地球温暖化により、平均気温は上昇し続けています。

21世紀末までには気温がさらに2~4℃上昇すると考えられており、海面や生態系、食料生産が受ける影響は非常に大きくなります。

では、どうすれば地球温暖化に素早く対処できるのでしょうか?

アメリカのユタ大学(The University of Utah)物理・天文学部に所属するベンジャミン・ブロムリー氏ら研究チームは、月の一部を爆破して作ったダストで太陽光を遮断するという方法を提案しました。

限りなくSFに近い暴論のように思えますが、一部の専門家はこの種の研究に「地球を救うためのカギ」が隠されているかもしれない、と考えています。

研究の詳細は、2023年2月8日付の科学誌『PLOS Climate』で発表されました。

地球を冷やすには、太陽光をダストで遮ればよい

地球温暖化に対処する戦略の1つに、太陽光の一部を地球に到達する前に遮るというものがあります。

過去の研究では、地球に降り注ぐ太陽放射を1.8%減らせば、温暖化の流れを逆転できるとも言われています。

地球温暖化に対処するには?
Credit:Canva

そのため科学者たちは、太陽放射1~2%を遮断することを目標に、様々な方法を検討してきました。

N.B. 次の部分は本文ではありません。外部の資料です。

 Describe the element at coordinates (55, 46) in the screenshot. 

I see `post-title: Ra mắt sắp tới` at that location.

今回、ブロムリー氏ら研究チームは、地球と太陽の間にダスト(塵)をバラまくことで、太陽光を遮断できないか研究することにしました。

彼らが最初に考案したのは、人間が作った宇宙構造物(宇宙ステーションよりも少し小さい)を地球と太陽の間の位置で公転させ、そこからダストをバラまくという案です。

このアイデアで重要なのは、太陽光を遮断できるよう適切な位置でダストをバラまくことです。

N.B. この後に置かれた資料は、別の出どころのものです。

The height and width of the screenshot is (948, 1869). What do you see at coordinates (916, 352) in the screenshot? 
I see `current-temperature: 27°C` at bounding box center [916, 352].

そのためチームはコンピュータモデルを使って、宇宙構造物をラグランジュ点に配置しました。

ラグランジュ点とは、天体と天体の重量で釣り合いが取れる「宇宙の中で安定するポイント」のことです。

ラグランジュ点の位置(L1~L2)
Credit:EnEdC(Wikipedia)_ラグランジュ点

地球と太陽においても、このラグランジュ点が5つ(L1~L5)あり、この位置に配置された物体は、地球から見て常に同じ位置をキープしながら太陽の周りを公転することになります。

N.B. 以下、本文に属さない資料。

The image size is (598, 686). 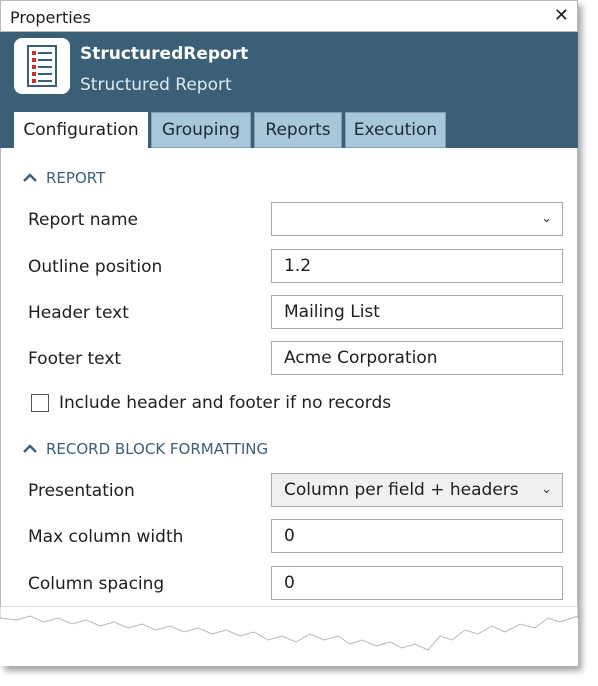 What do you see at coordinates (226, 403) in the screenshot?
I see `include-header-footer-label: Include header and footer if no records` at bounding box center [226, 403].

チームはL1に宇宙構造物を配置してダストをバラまけば、常に太陽光を遮れると考えました。

L1からダスト(黒)が排出された場合のイメージ。ダストが太陽(円盤)の一部を遮る。※分かりやすくするため、粒子サイズは誇張されている
Credit:Benjamin C. Bromley(The University of Utah)et al., PLOS Climate(2023)

しかし、そもそもこの案には大きな課題があります。

大量のダストをどこから、どのように用意するのか、という点です。

計算の結果、太陽光を遮るのに十分な量のダスト(年間1000万トン以上)を地球から宇宙構造物に供給し続けるには、天文学的なコストと労力が必要だと分かりました。

そこでチームは、より現実的な別の方法を探してシミュレーションすることにしました。

その方法とは、「月の一部を爆破する」というものでした。